**Aim of the exercise**.
Return all of the entries below, word for word. Omit each picture.

**Data supplied**.

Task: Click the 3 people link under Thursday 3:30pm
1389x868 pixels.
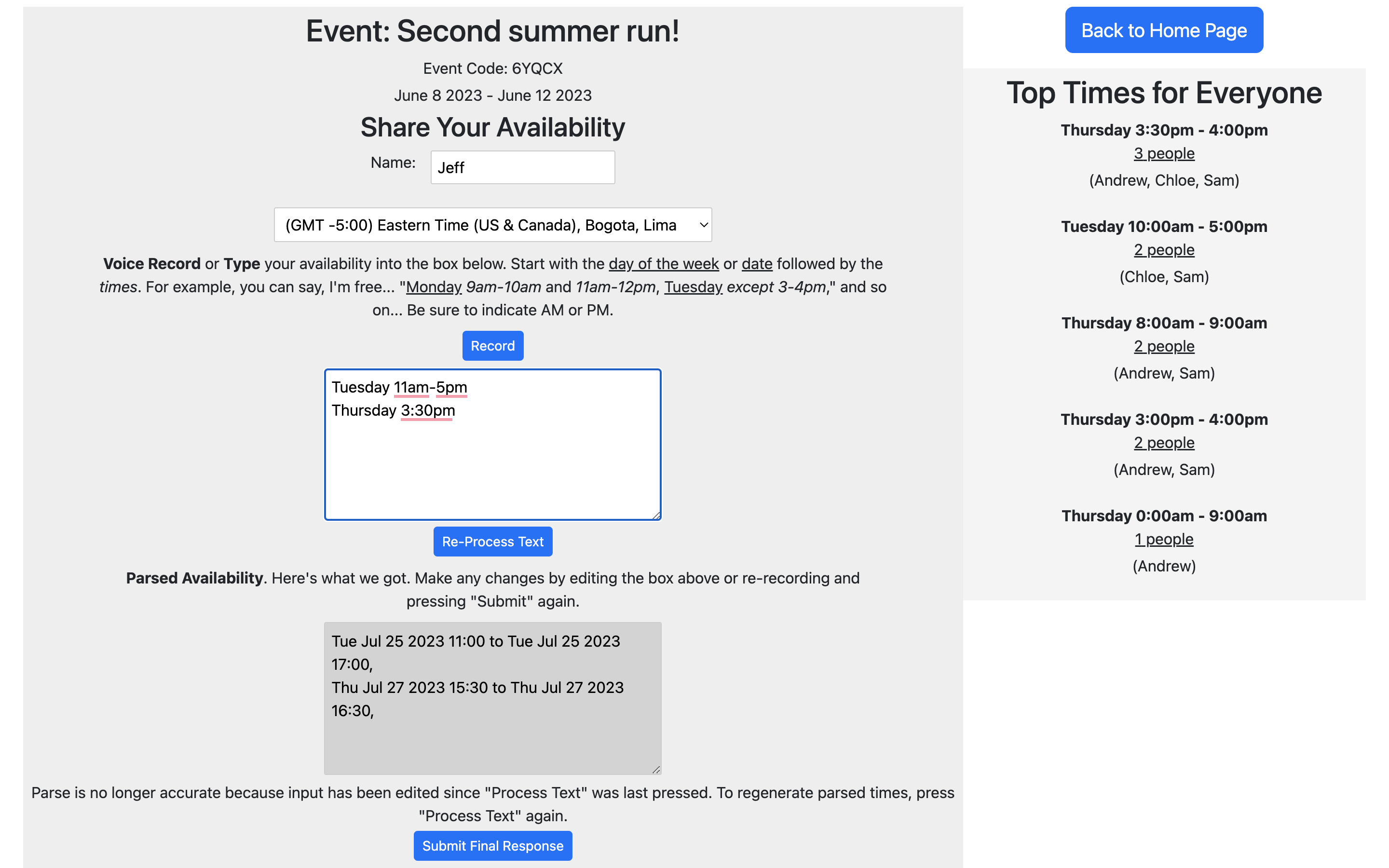Action: pos(1163,153)
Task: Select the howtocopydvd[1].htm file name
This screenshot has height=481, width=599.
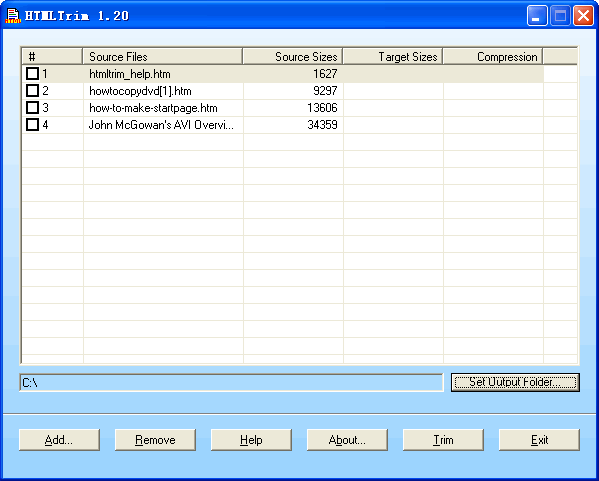Action: click(x=140, y=91)
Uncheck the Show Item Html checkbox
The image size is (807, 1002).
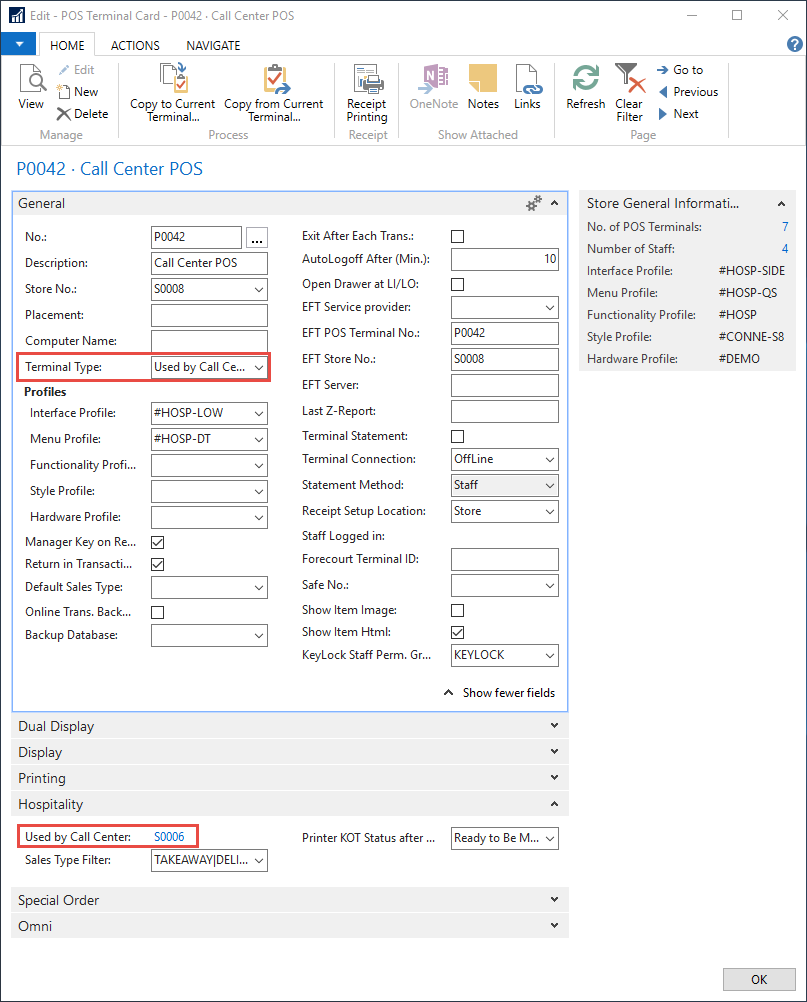pyautogui.click(x=458, y=633)
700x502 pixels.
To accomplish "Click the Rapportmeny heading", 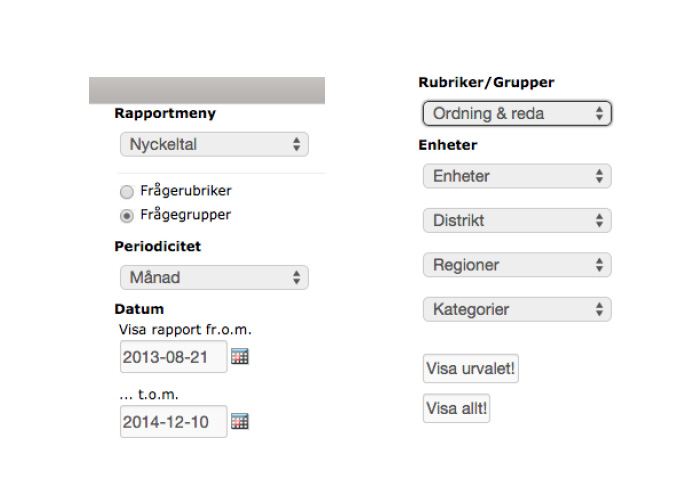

**Answer to the exercise**.
Task: Click the 3 people link under Thursday 3:30pm
1389x868 pixels.
Action: pos(1163,153)
Task: Select the howtocopydvd[1].htm file name
This screenshot has height=481, width=599.
Action: click(x=140, y=91)
Uncheck the Show Item Html checkbox
The image size is (807, 1002).
pyautogui.click(x=458, y=633)
700x502 pixels.
To accomplish "Click the Rapportmeny heading", 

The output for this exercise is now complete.